_DIRECTIONS FOR THIS TASK:_
Please write the next part of the article below on the mode-locked Yb3+:CaGdAlO4 laser, starting right after its final sentence.

_ARTICLE:_
※

Abstract

We report the results of the investigation on a passively mode-locked Yb3+:CaGdAlO4 laser, pumped by a single transverse mode laser diode emitting 350 mW at 980 nm. This particular pump source allows efficient pumping with a nearly TEM00 beam and minimal thermal load, making the optimization of the mode-locking performance more straightforward than with higher-power multimode beams. Indeed, using a semiconductor saturable absorber mirror and extra-cavity dispersion compensation, pulses as short as 40 fs (31-nm spectrum) have been measured, tunable across 20 nm with 15-mW output power. Slightly longer Fourier-limited 46-fs pulses with 33 mW output power directly from the oscillator have been achieved, using a different saturable absorber mirror. Such overall performance, especially considering these are among the shortest pulses generated in diode-pumped ytterbium lasers, confirms the excellent qualities of Yb3+:CaGdAlO4.

©2012 Optical Society of America

1. Introduction

Ultrafast diode-pumped ytterbium lasers emitting around 1 µm wavelength have become a very active research subject in the last years and have been successfully employed in several commercial products. The possibility of being directly diode-pumped by highly reliable laser diodes emitting around 980 nm wavelength, the broad bandwidth and the small quantum defect make these laser systems effective for both high average power as well as for ultrashort pulse generation. Average output power as high as 141 W with a pulsewidth of 738 fs has been reported [1] from a thin-disk Yb3+:Lu2O3 mode-locked laser oscillator.

※

_SUPPLIED MATERIAL:_
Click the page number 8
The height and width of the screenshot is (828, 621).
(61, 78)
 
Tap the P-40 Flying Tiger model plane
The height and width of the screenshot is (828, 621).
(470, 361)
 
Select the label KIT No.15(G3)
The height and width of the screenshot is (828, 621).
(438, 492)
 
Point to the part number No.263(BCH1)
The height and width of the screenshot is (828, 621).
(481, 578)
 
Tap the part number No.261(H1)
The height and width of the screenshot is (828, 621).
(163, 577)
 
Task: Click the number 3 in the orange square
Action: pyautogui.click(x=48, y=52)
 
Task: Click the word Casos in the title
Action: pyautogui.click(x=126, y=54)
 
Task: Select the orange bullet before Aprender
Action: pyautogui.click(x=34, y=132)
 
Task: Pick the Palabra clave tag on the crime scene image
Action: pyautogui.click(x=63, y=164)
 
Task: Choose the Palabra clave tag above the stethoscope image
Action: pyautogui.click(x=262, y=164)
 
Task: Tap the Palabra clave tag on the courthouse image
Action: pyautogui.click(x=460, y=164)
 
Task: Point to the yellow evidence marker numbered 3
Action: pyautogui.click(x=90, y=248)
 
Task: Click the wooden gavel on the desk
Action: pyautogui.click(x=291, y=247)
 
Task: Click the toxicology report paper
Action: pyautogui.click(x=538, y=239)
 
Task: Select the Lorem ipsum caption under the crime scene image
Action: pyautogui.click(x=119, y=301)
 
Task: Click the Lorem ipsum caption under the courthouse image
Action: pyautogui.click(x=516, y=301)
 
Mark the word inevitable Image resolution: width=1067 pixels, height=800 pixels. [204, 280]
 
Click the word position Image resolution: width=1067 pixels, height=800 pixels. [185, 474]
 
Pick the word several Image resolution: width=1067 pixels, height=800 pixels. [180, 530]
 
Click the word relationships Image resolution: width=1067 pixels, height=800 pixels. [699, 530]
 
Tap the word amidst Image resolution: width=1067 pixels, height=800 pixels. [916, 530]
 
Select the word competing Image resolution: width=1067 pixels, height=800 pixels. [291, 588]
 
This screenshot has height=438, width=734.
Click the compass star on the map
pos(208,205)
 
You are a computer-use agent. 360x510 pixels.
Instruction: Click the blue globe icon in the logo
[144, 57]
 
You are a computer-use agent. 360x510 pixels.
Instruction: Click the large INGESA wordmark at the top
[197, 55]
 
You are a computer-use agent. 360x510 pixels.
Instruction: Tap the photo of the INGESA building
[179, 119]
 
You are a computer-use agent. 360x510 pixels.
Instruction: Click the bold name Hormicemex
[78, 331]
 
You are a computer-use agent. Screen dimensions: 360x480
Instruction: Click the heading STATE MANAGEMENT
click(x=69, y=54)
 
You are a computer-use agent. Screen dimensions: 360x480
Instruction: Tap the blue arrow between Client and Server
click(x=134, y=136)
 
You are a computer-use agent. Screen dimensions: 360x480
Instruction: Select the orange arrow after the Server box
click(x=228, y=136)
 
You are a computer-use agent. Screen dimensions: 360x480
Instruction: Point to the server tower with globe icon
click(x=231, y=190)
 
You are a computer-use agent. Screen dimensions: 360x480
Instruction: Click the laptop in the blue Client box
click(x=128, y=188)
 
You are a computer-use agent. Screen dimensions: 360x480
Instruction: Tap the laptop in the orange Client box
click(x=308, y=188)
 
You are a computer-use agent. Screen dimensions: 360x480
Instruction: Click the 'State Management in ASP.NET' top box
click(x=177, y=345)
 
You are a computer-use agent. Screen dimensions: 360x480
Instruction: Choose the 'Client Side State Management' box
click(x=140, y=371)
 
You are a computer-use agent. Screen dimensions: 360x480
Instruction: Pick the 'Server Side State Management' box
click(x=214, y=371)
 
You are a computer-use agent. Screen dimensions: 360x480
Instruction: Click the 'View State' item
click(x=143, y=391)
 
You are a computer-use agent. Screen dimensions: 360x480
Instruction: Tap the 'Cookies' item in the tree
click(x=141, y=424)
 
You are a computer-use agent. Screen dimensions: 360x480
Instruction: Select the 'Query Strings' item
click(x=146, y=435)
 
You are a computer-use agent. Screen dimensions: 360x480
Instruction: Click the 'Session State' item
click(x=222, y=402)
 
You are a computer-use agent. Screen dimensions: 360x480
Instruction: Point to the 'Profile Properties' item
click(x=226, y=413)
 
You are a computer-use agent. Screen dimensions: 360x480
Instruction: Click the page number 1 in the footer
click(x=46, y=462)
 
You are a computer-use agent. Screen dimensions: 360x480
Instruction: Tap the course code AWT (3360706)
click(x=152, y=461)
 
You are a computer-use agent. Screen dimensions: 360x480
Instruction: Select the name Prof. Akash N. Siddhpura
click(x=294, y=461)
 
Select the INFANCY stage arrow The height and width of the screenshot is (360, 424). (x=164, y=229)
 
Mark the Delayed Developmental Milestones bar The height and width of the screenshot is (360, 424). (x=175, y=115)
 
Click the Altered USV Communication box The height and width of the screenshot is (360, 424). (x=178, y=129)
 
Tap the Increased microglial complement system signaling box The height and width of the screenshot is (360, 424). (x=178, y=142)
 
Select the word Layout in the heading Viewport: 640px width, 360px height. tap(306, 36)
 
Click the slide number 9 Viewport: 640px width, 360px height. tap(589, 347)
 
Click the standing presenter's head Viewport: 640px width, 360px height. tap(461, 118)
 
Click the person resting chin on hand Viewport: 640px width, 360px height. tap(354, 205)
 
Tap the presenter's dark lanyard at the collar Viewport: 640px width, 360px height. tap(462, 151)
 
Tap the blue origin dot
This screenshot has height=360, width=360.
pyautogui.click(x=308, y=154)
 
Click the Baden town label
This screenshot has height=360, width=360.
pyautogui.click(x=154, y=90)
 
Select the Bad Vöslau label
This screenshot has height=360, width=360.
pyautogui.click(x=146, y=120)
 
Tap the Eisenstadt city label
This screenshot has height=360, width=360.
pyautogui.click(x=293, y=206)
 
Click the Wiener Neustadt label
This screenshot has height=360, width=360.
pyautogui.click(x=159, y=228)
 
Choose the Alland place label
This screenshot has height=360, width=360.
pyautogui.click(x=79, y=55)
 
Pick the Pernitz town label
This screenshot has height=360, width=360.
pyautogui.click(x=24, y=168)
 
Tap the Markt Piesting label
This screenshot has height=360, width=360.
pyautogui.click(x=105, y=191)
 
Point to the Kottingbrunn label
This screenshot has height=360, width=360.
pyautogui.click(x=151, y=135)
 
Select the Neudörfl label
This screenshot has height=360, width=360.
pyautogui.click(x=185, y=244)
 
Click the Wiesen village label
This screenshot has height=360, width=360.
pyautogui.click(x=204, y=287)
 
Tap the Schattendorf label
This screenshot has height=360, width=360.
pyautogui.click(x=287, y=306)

※

_EXERCISE OUTPUT:_
Regarding the minimization of the pulsewidth, rather than extreme power upscaling, several promising Yb3+-doped laser materials have been investigated in recent years. Considering only the reports about lasers mode-locked by semiconductor saturable absorber mirrors (SESAMs), which is presently the most reliable technology for generation of ultrafast pulses in solid-state lasers, several laser media have been proved effective for the generation of pulses with duration near or below 50 fs: Yb3+:glass [2], Yb3+:LuVO4 [3], Yb3+:Sc2O3 [4], Yb3+:CaGdAlO4 [5] and Yb3+:YCa4O(BO3)3 [6]. Among these, Yb3+:CaGdAlO4 (Yb3+:CALGO) and Yb3+:YCa4O(BO3)3 (Yb3+:YCOB) are the most promising candidates both for high-power femtosecond laser oscillators and for generation of pulses shorter than 50 fs, owing to their remarkably flat and broad emission bandwidth and their relatively high thermal conductivity. An Yb3+:YCOB mode-locked oscillator was recently reported to generate 35-fs pulses through extra-cavity compression [6] whereas an output power of 100 W was demonstrated for a thin-disk setup [7] in cw operation, although the mode-locking performance was limited to 5-W output power. Also Yb3+:CALGO has excellent thermo-mechanical properties and furthermore has been proved quite easy to grow. Output power as high as 12.5 W and 94-fs pulses for 28-W absorbed pump power was reported [8], whereas generation of pulses as short as 47 fs was shown earlier by Zaouter et al. [5]. No tuning performance of ultrafast Yb3+:CALGO lasers have been reported to date, and the earlier reports were mainly focussed on pulse width minimization rather than on efficiency optimization.

In order to investigate the potential for generation of ultrashort pulses with Yb3+:CALGO, an experiment with a low-power diffraction-limited pump beam is more suitable. This allows to get optimized ultrashort pulse generation for a given pump power, without any significant thermal effect perturbing or limiting the mode-locking performance.

In this Letter we report on the generation of stable mode-locking pulses as short as 40 fs with optical-to-optical efficiency an order of magnitude higher than in the first sub-50 fs Yb3+:CALGO laser [5], employing a set up pumped by a single-mode 980-nm laser diode emitting 350 mW.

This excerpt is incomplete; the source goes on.